The United States also raises the prospect of inconsistent orders issued by the two district courts with respect to the construction of Garrison as a further justification for transfer under Section 1407. Similarly, *225 Audubon emphasizes the desirability of having one court determine the effect that the pendency of the North Dakota action has on the stipulation in the District of Columbia action, and vice versa.

We find these arguments unpersuasive. Only two actions are involved here. While we recognize the existence of common questions of fact between these two actions, we note that, in order to justify transfer under Section 1407 when only a minimal number of actions is involved, the movant is under a heavy burden to show that those common questions of fact are sufficiently complex and that the accompanying discovery will be so time-consuming as to further the purposes of Section 1407. See In re Scotch Whiskey Antitrust Litigation, 299 F. Supp. 543, 544 (Jud.Pan.Mult.
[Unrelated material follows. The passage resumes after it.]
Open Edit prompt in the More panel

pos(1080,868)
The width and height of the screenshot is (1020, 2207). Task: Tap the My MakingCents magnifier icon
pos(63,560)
Lit.1969). We rule that movant has not met that burden. This conclusion is distinguishable from our holding in In re Cross-Florida Barge Canal Litigation, supra, because 1) in that litigation all parties agreed upon the appropriateness of transfer; and 2) more discovery and other pretrial proceedings have occurred in the District of Columbia action now before us than had occurred in either of the actions involved in the prior litigation — for example, all parties in the present litigation agree that extensive discovery by both Audubon and the federal government has occurred in the District of Columbia action, and the parties to that action have filed numerous briefs and voluminous exhibits relating to the merits of the controversy.

Additionally, we observe that suitable alternatives to Section 1407 transfer are available to the parties in this litigation. For example, discovery that has already transpired in the District of Columbia action may be made applicable to the North Dakota action either by agreement of the parties or by any party requesting the North Dakota court to order all parties to show cause why that discovery should not be made applicable. Also, notices for any future depositions could be filed in both actions, thereby making the depositions applicable, in each action. See In re Eli Lilly & Co. (Cephalexin Monohydrate) Patent Litigation, 446 F. Supp. 242, 244 (Jud.Pan. Mult.Lit.1978). See also Manual for Complex Litigation, Parts I and II, § 3.11 (rev. ed. 1977).
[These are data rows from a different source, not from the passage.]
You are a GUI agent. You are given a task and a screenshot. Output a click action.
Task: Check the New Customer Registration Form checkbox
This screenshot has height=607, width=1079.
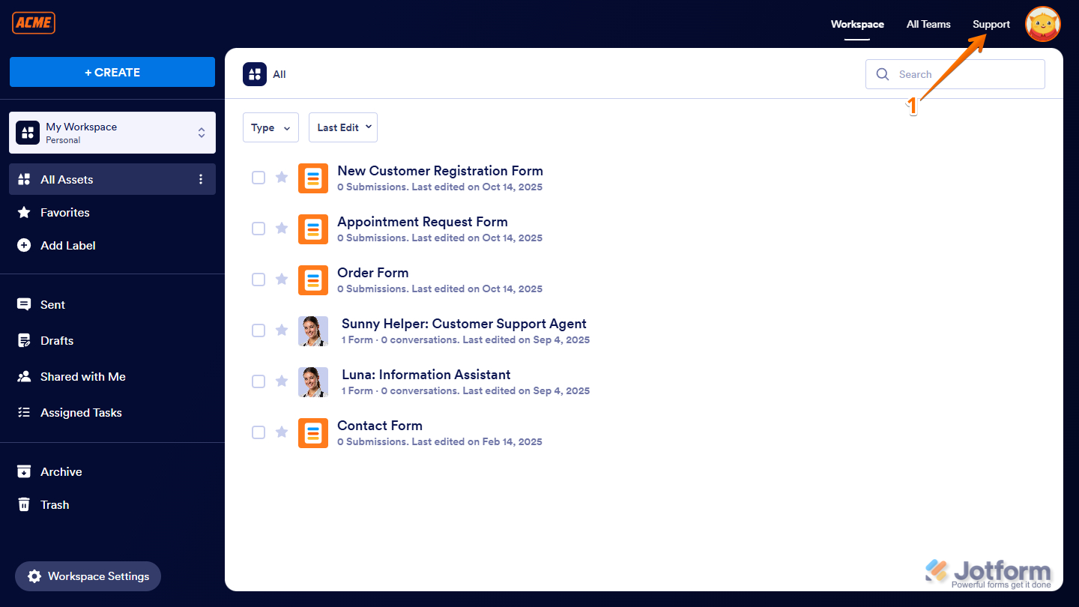(x=259, y=177)
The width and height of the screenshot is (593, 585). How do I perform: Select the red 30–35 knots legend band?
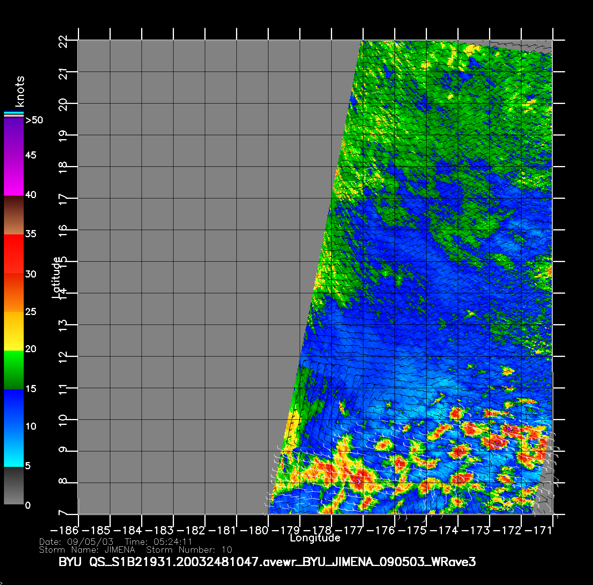14,254

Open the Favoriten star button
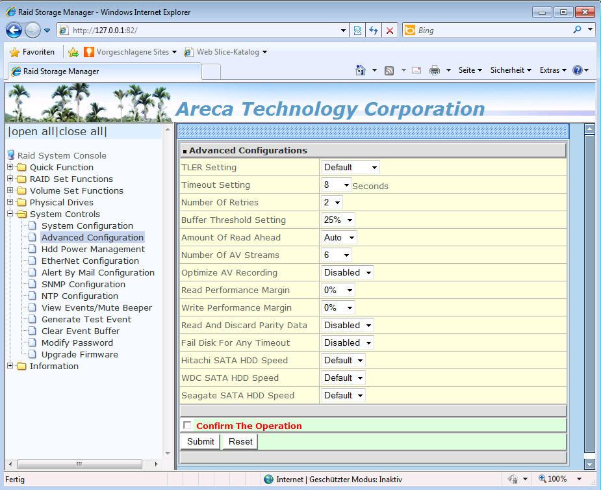click(32, 52)
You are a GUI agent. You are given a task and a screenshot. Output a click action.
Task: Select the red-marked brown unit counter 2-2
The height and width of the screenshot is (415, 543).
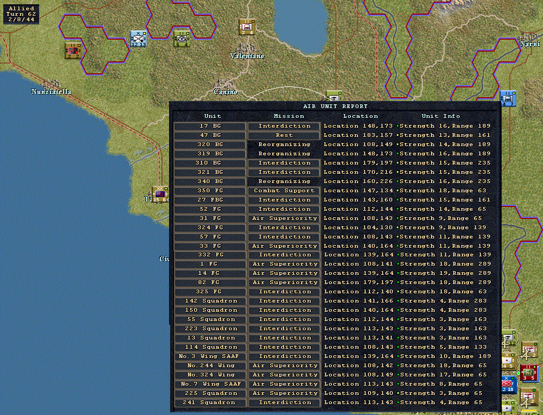tap(73, 51)

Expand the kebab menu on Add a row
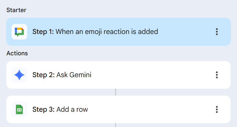[x=217, y=109]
Also, consultation and cooperation between the two concerned district courts, if viewed appropriate by those courts, coupled with the cooperation of the parties, would be sufficient to minimize the possibility of conflicting pretrial rulings. See In re Texas Instruments, Inc. Employment Practices Litigation, 441 F. Supp. 928, 929 (Jud.Pan. Mult.Lit.1977).

IT IS THEREFORE ORDERED that the motion for transfer under Section 1407 concerning the actions listed on the following Schedule A be, and the same hereby is, DENIED.

        SCHEDULE A                     Docket No. 348
  District of District of Columbia
National Audubon Society v. Andrus,    Civil Action
et al.                                 No. 76-0943
      District of North Dakota
State of North Dakota, et al. v.       Civil Action
Andrus et al.                          No. A77-1048

NOTES

[*] Judge Caffrey took no part in the decision of this matter.

[1] All parties waived oral argument and, therefore, this matter was submitted for decision on the basis of the papers filed. See Rule 14, R.P.J.P.M.L., 78 F.R.D. 561, 572 (1978).